The above informationholds true if you purchase it through Marketplace, it does NOT if you order the same book through their main interface while searching, althought the book will return both results.
Sig went tro...aahemmm.....fishing........
I ordered a copy of book 3 of George RR Martin's "Song of Ice and Fire" series from amazon.co.uk (on the Voyager imprint) since it's not available here yet. Inside on the copyright notice page is a EULA which basically says that the first sale doctrine does not apply and the book is only to be sold new.
What. The. Hell...
People work pretty hard to drive traffic to Amazon, and Amazon benefits greatly. For example, on my website in March, there were fifteen thousand clicks over to Amazon, 223 items were purchased, and I earned about $200.
Amazon had this nice working agreement with their many associates, and then they started dicking around with their pages. First they changed the way the pages were displayed, making it less likely to get a "direct" sale to earn that 15% commission.
But the real kicker came when they added the used books, because Amazon does not pay referral fees on used item sales. So those associates who put a lot of work into linking to Amazon are getting nothing in return.
It doesn't bother me too much, because I mainly link to give my readers some additional info - the money is just an added bonus (but it does pay for the web fees); however, other people who build a business off of these fees are pissed at Amazon.
In conclusion, I think the author's guild is off base in its reasons for telling members to delink Amazon, but if their members are getting revenue from the Amazon associates program, they might do well by linking to another store.
We all hate the RIAA and MPAA, right? We always make the argument that they are trying to prohibit the first-sale doctrine, right? Why is it suddenly a bad thing when Amazon makes it more efficient to exercise your first-sale rights with books?
As with digital media, the real problem is that initial production and distribution in the current model presents too high a barrier to entry. The producers (record companies, publishers, etc.) end up making the lion's share of the money. We constantly make the argument that if musicians were able to cut out the record companies they would be able to make money even selling at a much lower price -- a price that more people would be willing to pay rather than filesharing.

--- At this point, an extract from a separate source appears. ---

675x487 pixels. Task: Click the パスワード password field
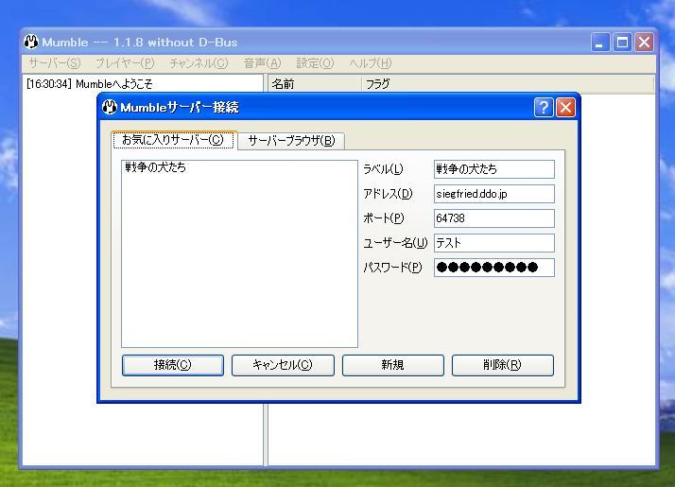(x=493, y=268)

It's time to apply that theory to book publishing. If authors were able to go to low volume, on-demand micropublishers instead of the large publishing houses, they could sell their books for a tenth the price and still make money. The market for used books would be much less, because at $3 for a new book, who wants to waste the money on shipping a used one?
Nope, no sig
To: staff@authorsguild.com
Subject: Pressing Amazon.com to alter its marketing of used books
Dear Authors Guild,
I have read your letter to Jeffrey Bezos, CEO of Amazon.com, and am appalled at your position. Are you next going to attack public libraries for making books freely available for loan, or individuals for loaning a book to a friend? After all, these loans "earn no payment for the authors and publishers of the books in question", meaning that, according to you, "book authors and publishers aren't adequately compensated for their work", "directly harming authors and publishers".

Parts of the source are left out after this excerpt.